In other ways markets are unpredictable because stuff that has never happened before seems to happen all the time.

I like the old saying that I would rather be roughly right than precisely wrong.

Historical market data doesn’t tell you what’s going to happen when it comes to investment outcomes but it can help you understand a wider range of potential risks.

It can also show you the magic of compounding when it comes to the stock market if you get too caught up on the risk side of the equation.

YCharts has a tool called Scenario Builder that allows you to look at the impact of investments, contributions and withdrawals on different holdings and asset allocations over time.

Here’s a simple one:

Let’s say you put $5,000 into the initial S&P 500 ETF (SPY) right around when it started at the beginning of 1994. On top of that you also contribute $500/month into the fund.

Simple right?

Here’s what this scenario looks like:

Not bad.

This is the summary:

  • Initial investment (start of 1994): $5,000
  • Monthly investment: $500
  • Total investments: $181,000
  • Ending balance (April 2023): $915,886

Plenty of volatility along the way but this simple dollar cost averaging strategy would have left you with a lot more money than you initially put into it.

Even though things worked out swimmingly by the end of this scenario there were some dark days along the way.

You can see on the chart where the purple line dips below the blue line in 2009 by the end of the stock market crash from the Great Financial Crisis.

By March of 2009 you would have made $96,000 in contributions with an ending market value of a little more than $94,000.

So that’s more than a decade-and-a-half of investing where you ended up underwater.

It wasn’t prudent but I understand why so many investors threw in the towel in 2008 and 2009. Things were bleak.

Everything worked out phenomenally if you stuck with it but investing in stocks can be painful at times.

A lost decade sandwiched between two bull markets with a sprinkle of a bear market toward the end worked out nicely using these assumptions.

Just for fun, let’s reverse this scenario to see what would happen if you started out in 1994 with the same ending balance but now you’re taking portfolio distributions.

Like this:

  • Initial balance (start of 1994): $915,886
  • Annual portfolio withdrawal: 4% of portfolio value

I know this isn’t exactly the 4% rule since the 4% rule assumes you set the initial draw at 4% and then increase that amount by some inflation rate.

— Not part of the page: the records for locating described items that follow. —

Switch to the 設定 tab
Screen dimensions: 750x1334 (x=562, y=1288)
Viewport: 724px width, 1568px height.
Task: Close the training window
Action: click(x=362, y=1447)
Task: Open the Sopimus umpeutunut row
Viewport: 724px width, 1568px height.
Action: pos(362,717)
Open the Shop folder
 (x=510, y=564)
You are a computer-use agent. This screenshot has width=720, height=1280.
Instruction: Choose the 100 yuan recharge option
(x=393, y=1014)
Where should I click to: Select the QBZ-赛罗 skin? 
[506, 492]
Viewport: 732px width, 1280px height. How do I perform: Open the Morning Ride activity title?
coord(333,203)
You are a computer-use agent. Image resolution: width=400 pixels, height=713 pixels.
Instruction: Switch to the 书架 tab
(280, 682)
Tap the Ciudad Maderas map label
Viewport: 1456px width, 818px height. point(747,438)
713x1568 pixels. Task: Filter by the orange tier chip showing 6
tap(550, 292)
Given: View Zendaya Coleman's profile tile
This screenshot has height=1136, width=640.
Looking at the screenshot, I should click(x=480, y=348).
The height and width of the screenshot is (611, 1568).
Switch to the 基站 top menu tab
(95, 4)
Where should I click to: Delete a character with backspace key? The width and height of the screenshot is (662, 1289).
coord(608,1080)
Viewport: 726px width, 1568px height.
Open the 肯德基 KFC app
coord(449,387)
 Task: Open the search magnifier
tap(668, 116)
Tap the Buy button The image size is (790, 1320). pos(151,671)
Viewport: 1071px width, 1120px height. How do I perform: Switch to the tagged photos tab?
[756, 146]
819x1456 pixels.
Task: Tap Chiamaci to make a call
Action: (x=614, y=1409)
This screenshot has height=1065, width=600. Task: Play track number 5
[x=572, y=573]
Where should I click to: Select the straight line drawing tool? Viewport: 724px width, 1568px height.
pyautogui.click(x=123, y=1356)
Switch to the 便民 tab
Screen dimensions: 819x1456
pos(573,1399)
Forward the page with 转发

But we’re just having fun here to see how things look using different assumptions.

Here’s the chart:

An ending balance of more than $4 million while spending $1.7 million along the way from a starting point of a little less than $1 million is pretty, pretty good.

The usual caveats apply here — past performance says nothing about future performance, no one actually invests in a straight line like this, no one invests in a single fund like this, no one uses this type of withdrawal strategy in retirement nor do they invest 100% in stocks while doing so, etcetera, etcetera, etcetera.

But I do like the idea of trying things on for size when it comes to stuff like this.

Life never works out like a spreadsheet or retirement calculator or scenario analysis tool.

Things change. People make or spend more or less money. Markets, contributions or withdrawals never occur in a linear fashion.

Life is lumpy. Finances change. Risk appetite evolves. Things become complicated.

But it’s not a bad idea to map things out a little when it comes to your portfolio, budget, savings, spending or anything in between.

The future never turns out exactly like you think it will but there is nothing wrong with setting some goalposts and then performing course corrections along the way as reality comes in better or worse than expected.

Every investment plan should involve setting expectations and thinking through scenarios that may or may not actually happen.

This is why financial planning is a process and not an event.

You have to be willing to update and evolve when things work out better or worse than expected.